INFORMATION GIVEN:
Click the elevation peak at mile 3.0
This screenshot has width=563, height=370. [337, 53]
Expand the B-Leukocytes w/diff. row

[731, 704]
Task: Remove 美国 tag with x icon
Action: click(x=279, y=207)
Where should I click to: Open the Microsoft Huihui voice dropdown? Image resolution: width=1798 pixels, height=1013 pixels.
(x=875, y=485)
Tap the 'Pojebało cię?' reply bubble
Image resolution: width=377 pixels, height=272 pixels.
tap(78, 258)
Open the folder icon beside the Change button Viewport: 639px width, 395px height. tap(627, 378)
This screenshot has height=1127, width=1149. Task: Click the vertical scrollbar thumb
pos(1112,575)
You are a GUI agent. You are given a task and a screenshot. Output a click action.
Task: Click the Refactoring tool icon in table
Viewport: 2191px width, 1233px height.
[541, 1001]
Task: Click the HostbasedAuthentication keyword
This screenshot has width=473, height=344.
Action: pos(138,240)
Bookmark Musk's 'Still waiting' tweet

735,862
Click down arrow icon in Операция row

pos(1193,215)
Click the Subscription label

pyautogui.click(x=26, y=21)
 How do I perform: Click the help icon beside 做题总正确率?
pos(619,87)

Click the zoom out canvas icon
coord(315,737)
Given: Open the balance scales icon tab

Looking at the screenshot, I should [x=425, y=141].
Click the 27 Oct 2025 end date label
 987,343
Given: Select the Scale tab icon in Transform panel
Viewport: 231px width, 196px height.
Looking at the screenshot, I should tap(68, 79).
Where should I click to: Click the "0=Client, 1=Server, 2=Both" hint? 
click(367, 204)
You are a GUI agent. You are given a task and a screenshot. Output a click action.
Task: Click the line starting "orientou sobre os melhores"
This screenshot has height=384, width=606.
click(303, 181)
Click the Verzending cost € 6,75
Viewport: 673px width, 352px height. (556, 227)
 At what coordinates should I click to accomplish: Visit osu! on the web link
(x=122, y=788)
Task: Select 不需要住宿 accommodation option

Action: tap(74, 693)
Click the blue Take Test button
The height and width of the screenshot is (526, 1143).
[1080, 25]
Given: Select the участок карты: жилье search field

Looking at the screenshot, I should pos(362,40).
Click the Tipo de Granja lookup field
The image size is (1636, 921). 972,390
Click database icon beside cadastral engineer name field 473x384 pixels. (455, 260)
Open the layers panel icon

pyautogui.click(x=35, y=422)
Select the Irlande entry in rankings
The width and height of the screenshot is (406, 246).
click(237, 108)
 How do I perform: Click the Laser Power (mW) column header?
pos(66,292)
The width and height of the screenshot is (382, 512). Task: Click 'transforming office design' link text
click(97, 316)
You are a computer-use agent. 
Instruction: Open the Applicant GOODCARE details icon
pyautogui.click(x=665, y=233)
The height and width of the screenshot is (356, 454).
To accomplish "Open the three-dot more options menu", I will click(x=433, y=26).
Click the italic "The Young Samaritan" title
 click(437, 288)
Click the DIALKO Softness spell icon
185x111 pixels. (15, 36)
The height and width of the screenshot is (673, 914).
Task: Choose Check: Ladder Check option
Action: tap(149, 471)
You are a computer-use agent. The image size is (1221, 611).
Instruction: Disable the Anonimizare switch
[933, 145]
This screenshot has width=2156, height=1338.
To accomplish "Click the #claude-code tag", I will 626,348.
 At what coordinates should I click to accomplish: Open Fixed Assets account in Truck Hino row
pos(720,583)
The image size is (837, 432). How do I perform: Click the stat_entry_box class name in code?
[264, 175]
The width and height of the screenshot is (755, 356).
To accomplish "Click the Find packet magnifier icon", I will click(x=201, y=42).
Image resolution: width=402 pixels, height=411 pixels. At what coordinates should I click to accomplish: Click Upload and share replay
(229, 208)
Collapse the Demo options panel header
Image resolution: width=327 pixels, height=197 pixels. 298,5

WHAT THE EXERCISE ASKS:
List every line of the records that contains the string "code", matching case exactly.

RESULT BELOW:
To accomplish "Click the #claude-code tag", I will 626,348.
The image size is (837, 432). How do I perform: Click the stat_entry_box class name in code?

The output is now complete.